Thanks for your question!

I think I found a solution for #1:

I ran your code (fyi you're missing from spacy.tokens import Span) and ignored the last two lines as you can skip the intermediate step of saving the binary to disk.

import srsly

examples = []  # examples in Prodigy's format
for doc in docs: # loop through docs
    spans = [{"start": ent.start_char, "end": ent.end_char, "label": ent.label_} for ent in doc.ents]
    examples.append({"text": doc.text, "spans": spans, "answer": "accept"})

srsly.write_jsonl("data.jsonl", examples)

This is nearly identical to the link above -- but the one addition was I added a "answer": "accept" for each example if you want to accept all the examples (which may not be true). You can then load the file using db-in. Can you confirm if this solves your problem?

I think you can shrink this code more by replacing the srsly.write_jsonl and db-in step and load the examples directly into Prodigy's database using the database.add_examples method.

Were you splitting your text by sentences? If so, did you see the split_sentences function in prodigy?

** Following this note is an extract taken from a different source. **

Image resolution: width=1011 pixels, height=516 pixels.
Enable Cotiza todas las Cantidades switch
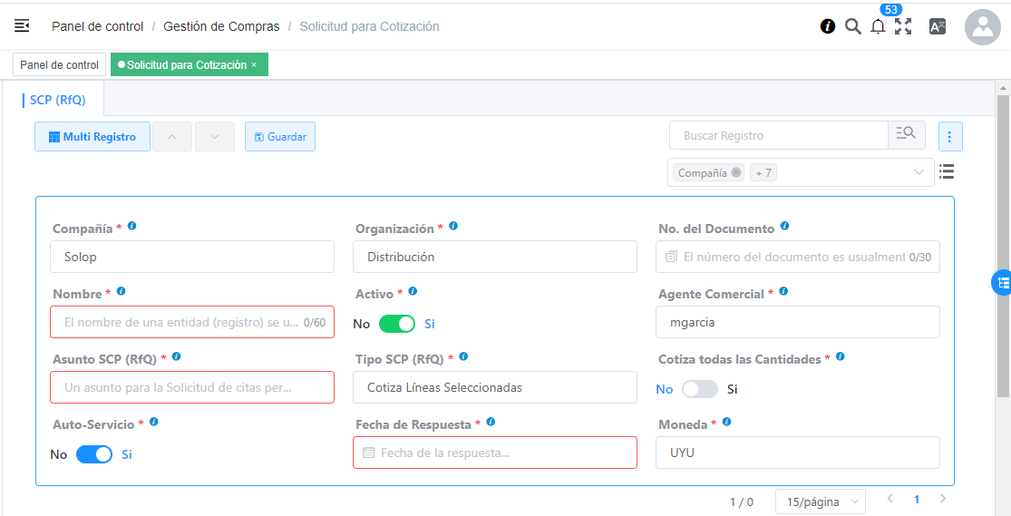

from prodigy.components.preprocess import split_sentences
import spacy

nlp = spacy.load("en_core_web_sm")
stream = [{"text": "spaCy is a library. It is written in Python."}]
stream = split_sentences(nlp, stream, min_length=30)

This returns a generator (stream) so it is best to use within a custom recipe but you can use list() on them to convert to a list. This may be helpful if you need to split sentences on your own. As you may have noticed, ner.manual doesn't do the sentence splitting; however, ner.correct and ner.teach do automatically by using split_sentences(). Hope this helps for future purposes!

Unfortunately, I'm not aware. Sounds like it would be an interesting experiment.